Reputation: 1547
I have a query like this:
SELECT id, run_date, feed_type_id, text
FROM myTable
WHERE run_date >= ('20140506', 'yyyymmdd') AND run_date < ('20140506', 'yyyymmdd') + 1
This returns me 230k rows.
When I wrap it with a WITH CLAUSE:
WITH daily_run as (
SELECT /* MATERIALZE */
id, run_date, feed_type_id, text
FROM myTable
WHERE run_date >= ('20140506', 'yyyymmdd') AND run_date < ('20140506', 'yyyymmdd') + 1)
SELECT
id, run_date, feed_type_id, text from daily_run run;
This also returns me 230k rows.
However when I do a join:
WITH daily_run as (
SELECT /* MATERIALZE */
id, run_date, feed_type_id, text
FROM myTable
WHERE run_date >= ('20140506', 'yyyymmdd') AND run_date < ('20140506', 'yyyymmdd') + 1)
SELECT
run.id, run.run_date, run.feed_type_id, run.text
FROM daily_run run
INNER JOIN feed_id_types types
ON run.feed_type_id = types.feed_type_id
I get an increase of 50k rows. This increase in rows happens no matter what date I run it for (not always 50k).
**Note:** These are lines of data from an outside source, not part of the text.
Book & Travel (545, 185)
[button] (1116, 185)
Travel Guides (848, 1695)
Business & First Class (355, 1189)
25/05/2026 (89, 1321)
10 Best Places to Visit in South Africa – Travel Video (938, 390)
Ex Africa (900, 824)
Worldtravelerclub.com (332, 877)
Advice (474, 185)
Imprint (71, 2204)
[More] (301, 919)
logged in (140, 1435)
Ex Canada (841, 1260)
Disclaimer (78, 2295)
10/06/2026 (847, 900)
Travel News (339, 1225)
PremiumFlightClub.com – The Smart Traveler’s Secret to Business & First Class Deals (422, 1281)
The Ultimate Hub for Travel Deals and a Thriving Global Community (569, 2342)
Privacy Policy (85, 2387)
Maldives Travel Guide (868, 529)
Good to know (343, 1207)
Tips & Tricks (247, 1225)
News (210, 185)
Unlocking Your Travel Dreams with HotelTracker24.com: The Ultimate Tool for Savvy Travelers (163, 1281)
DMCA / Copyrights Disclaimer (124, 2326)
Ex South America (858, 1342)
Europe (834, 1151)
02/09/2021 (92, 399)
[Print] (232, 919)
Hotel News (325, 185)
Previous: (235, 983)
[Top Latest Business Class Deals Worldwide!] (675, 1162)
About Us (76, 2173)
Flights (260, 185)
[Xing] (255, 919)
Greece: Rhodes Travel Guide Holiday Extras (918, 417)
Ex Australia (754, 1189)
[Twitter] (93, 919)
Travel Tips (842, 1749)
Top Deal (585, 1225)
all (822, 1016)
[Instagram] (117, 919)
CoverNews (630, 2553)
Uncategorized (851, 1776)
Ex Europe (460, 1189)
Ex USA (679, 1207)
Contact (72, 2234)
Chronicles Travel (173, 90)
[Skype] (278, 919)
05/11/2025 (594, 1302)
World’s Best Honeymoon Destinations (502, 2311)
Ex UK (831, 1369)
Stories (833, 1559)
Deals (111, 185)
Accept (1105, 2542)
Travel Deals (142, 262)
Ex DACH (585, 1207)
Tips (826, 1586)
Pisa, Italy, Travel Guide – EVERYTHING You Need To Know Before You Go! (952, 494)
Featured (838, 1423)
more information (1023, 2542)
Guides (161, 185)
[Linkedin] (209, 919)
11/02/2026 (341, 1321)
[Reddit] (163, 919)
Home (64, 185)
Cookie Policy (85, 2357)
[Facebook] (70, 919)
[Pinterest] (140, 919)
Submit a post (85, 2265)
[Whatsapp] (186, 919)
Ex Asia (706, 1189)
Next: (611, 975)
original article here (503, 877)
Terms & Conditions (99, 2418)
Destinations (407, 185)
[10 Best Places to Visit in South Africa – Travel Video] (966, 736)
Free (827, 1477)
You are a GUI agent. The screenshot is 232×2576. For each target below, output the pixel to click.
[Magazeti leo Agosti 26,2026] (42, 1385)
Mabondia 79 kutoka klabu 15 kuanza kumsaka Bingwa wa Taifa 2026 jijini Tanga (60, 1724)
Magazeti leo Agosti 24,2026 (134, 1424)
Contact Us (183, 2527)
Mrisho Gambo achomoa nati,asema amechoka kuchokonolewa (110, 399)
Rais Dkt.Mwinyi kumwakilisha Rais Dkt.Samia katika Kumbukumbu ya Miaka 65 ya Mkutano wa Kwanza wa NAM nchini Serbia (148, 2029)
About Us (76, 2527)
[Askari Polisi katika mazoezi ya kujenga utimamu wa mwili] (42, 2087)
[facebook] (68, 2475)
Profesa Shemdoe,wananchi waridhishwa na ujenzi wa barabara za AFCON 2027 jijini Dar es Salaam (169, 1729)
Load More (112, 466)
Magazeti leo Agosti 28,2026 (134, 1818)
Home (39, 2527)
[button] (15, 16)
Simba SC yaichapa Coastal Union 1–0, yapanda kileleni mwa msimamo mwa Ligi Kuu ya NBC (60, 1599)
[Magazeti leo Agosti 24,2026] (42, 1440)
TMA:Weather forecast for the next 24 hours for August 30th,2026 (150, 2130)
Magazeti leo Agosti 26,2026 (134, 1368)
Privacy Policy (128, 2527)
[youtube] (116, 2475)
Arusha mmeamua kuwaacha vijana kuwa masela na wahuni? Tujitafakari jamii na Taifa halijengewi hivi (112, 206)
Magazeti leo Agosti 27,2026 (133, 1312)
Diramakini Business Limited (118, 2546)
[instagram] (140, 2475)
The other confusing part is replacing the join with a different condition:
SELECT
run.id, run.run_date, run.feed_type_id, run.text
FROM daily_run run
WHERE run.feed_type_id in (SELECT types.feed_type_id FROM feed_id_types types)
Returns the correct 230k number.
The table feed_id_types has 19 rows, and I want to join it to determine if I need to process that particular run.
Is there something I am missing from my join condition?
Upvotes: 0
Views: 2765
Reputation: 1491
You have duplicate rows in feed_id_types. Run this to find which IDs are duplicated:
select
types.feed_type_id
from feed_id_types types
group by types.feed_type_id
having count(*) > 1
The IN()
clause ignores the duplicates, matching on the first one it finds. The inner join matches each row from daily_run
to every matching row in feed_id_types
, creating extra results.
Upvotes: 2